La presentación del padre Sebastian fue breve pero formal. Dalgliesh pronunció las obligadas palabras de condolencia. Se las había dicho a más familiares de víctimas de asesinato de las que alcanzaba a recordar y, para él, siempre sonaban falsas.

– La señora Crampton quiere ir a la iglesia y ha pedido que la acompañe usted -anunció el padre Sebastian-. Si me necesitan, me encontrarán aquí.

Salieron por el claustro sur y cruzaron el patio adoquinado en dirección a la iglesia. Se habían llevado el cuerpo del archidiácono, pero los técnicos seguían trabajando en el edificio y uno de ellos estaba despejando el claustro de hojas tras examinarlas meticulosamente una a una. Ya había abierto un pequeño camino hasta la puerta de la sacristía.

En la iglesia hacía frío, y Dalgliesh notó que su acompañante tiritaba.

– ¿Quiere que vaya a buscar su abrigo? -preguntó.

– No, gracias, comisario. Estoy bien.

La guió hasta El juicio final. No era preciso señalarle que ése era el sitio: la piedra seguía manchada de sangre. La mujer se arrodilló con naturalidad y cierta rigidez. Dalgliesh se apartó y caminó por la nave central.

Al cabo de unos minutos, ella se le acercó.

– ¿Quiere que nos sentemos durante unos minutos? Supongo que le interesará hacerme algunas preguntas.

– Podríamos hablar en el despacho del padre Sebastian o, si lo prefiere, en nuestro centro de operaciones, en San Mateo.

– Me sentiré más cómoda aquí.

Los dos técnicos se habían retirado discretamente a la sacristía. Guardaron silencio por unos instantes, hasta que ella preguntó:

– ¿Cómo murió mi esposo, comisario? El padre Sebastian parecía reacio a decírmelo.

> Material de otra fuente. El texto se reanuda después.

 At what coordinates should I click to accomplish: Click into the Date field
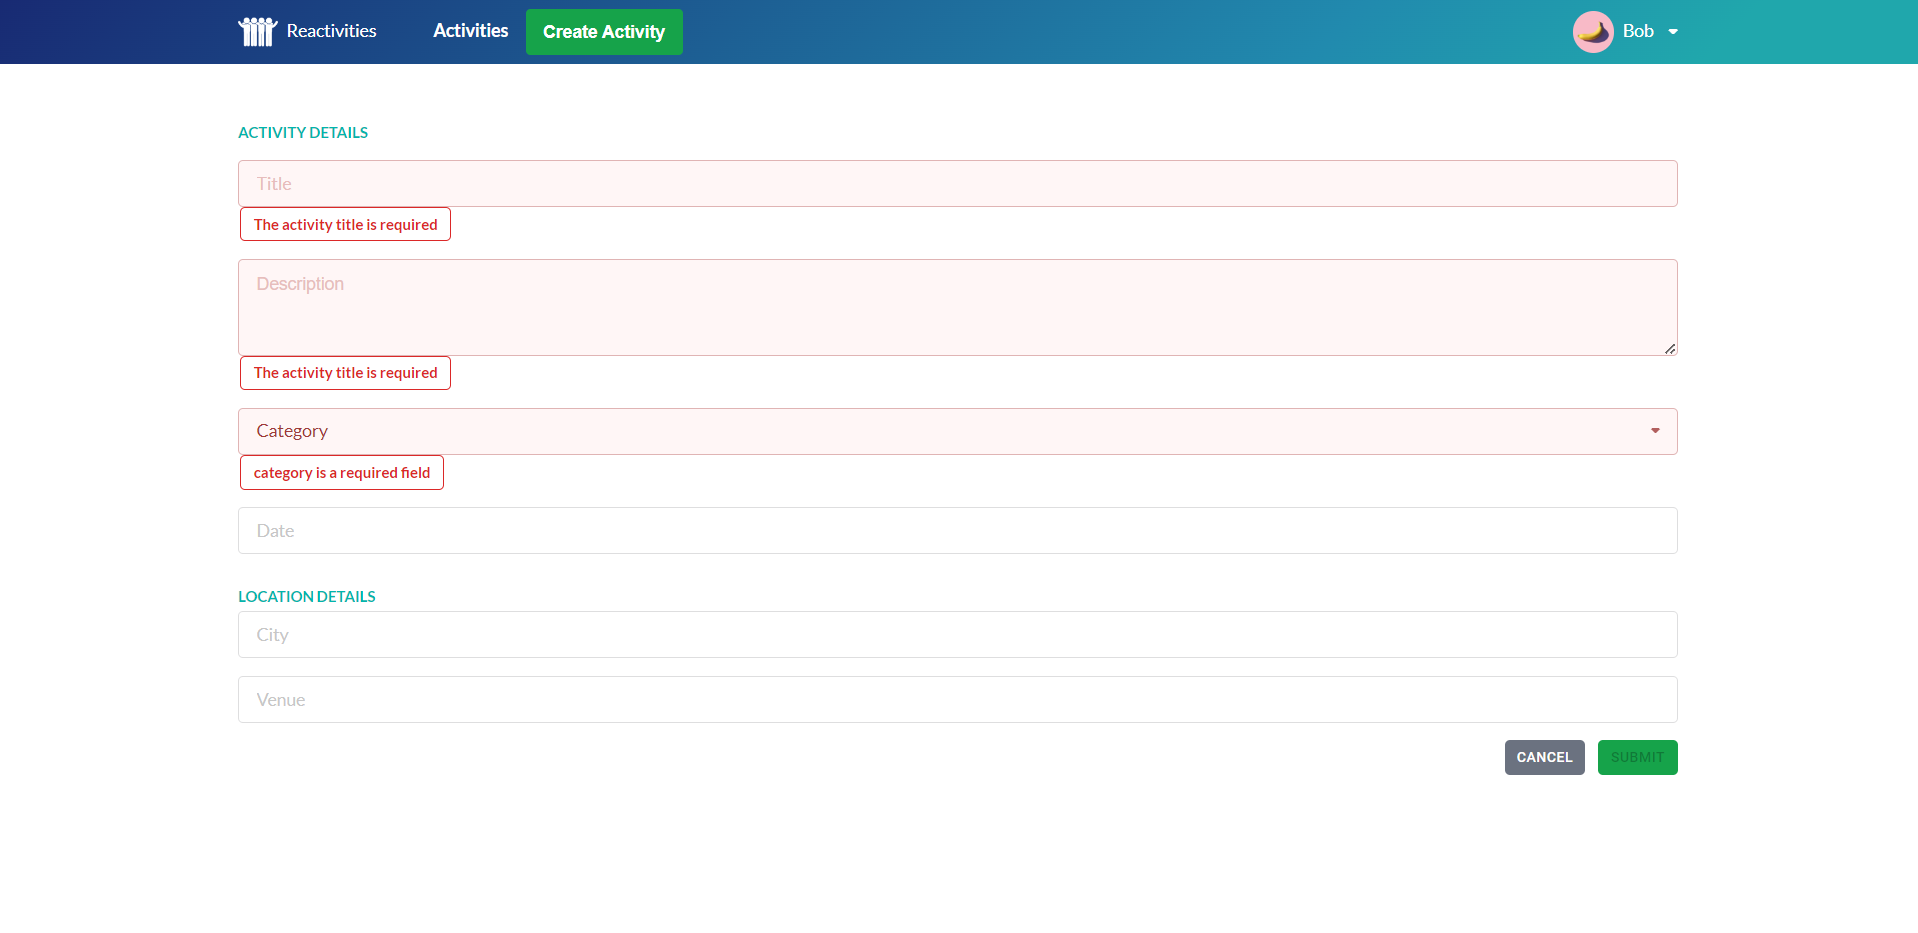956,531
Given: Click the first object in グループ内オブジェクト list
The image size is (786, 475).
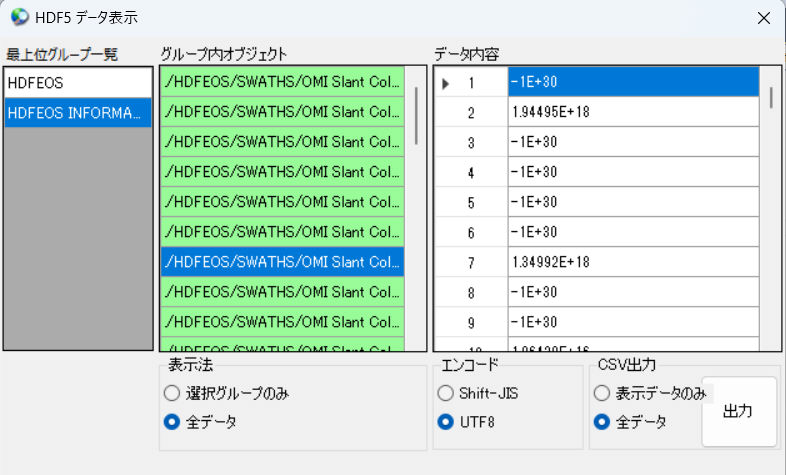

– Porque no se lo hemos contado, señora Crampton. -Lo cual, por supuesto, no significaba que no lo supiese. Dalgliesh se preguntó si a la mujer se le habría ocurrido esa posibilidad. Añadió-: Es importante para la investigación que mantengamos los detalles en secreto, al menos por el momento.

– Lo entiendo. No diré nada.

– El archidiácono fue asesinado de un golpe en la cabeza -dijo con suavidad-. Debió de ser muy rápido. No creo que haya sufrido. Es probable que ni siquiera tuviese tiempo de experimentar sorpresa o miedo.

– Gracias, comisario.

Se sumió en un mutismo que resultaba curiosamente cordial, por lo que Dalgliesh no se apresuró en romperlo. A pesar de su dolor, que sobrellevaba con estoicismo, la señora Crampton irradiaba paz. El comisario se preguntó si había sido esa cualidad la que había atraído al archidiácono. El silencio se alargó. Al mirarla a la cara, Dalgliesh reparó en el brillo de una lágrima en su mejilla. La mujer se la enjugó con una mano.

– Mi marido no era bien recibido en este sitio, comisario -admitió con voz serena-, pero estoy segura de que no lo mató nadie de Saint Anselm. Me niego a creer que un miembro de una comunidad cristiana sea capaz de cometer semejante atrocidad.